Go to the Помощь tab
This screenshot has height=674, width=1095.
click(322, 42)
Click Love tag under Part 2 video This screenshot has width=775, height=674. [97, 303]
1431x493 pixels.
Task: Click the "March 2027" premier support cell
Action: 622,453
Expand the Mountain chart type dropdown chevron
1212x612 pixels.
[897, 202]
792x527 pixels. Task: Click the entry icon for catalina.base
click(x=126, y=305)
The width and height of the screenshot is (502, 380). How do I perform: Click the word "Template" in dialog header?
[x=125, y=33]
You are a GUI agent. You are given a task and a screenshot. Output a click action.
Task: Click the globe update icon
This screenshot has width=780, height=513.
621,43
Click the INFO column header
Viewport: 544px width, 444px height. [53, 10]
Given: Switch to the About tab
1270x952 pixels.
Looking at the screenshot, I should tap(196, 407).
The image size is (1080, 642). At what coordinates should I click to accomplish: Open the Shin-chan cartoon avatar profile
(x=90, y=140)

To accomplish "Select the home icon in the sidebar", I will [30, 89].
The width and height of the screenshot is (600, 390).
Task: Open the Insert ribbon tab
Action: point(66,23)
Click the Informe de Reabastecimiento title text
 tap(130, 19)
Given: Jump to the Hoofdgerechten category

.....

Task to complete: Please quote everything from the start of the data above down to the line containing "click(x=126, y=305)", including that line.

Solved exercise:
Go to the Помощь tab
This screenshot has height=674, width=1095.
click(322, 42)
Click Love tag under Part 2 video This screenshot has width=775, height=674. [97, 303]
1431x493 pixels.
Task: Click the "March 2027" premier support cell
Action: 622,453
Expand the Mountain chart type dropdown chevron
1212x612 pixels.
[897, 202]
792x527 pixels. Task: Click the entry icon for catalina.base
click(x=126, y=305)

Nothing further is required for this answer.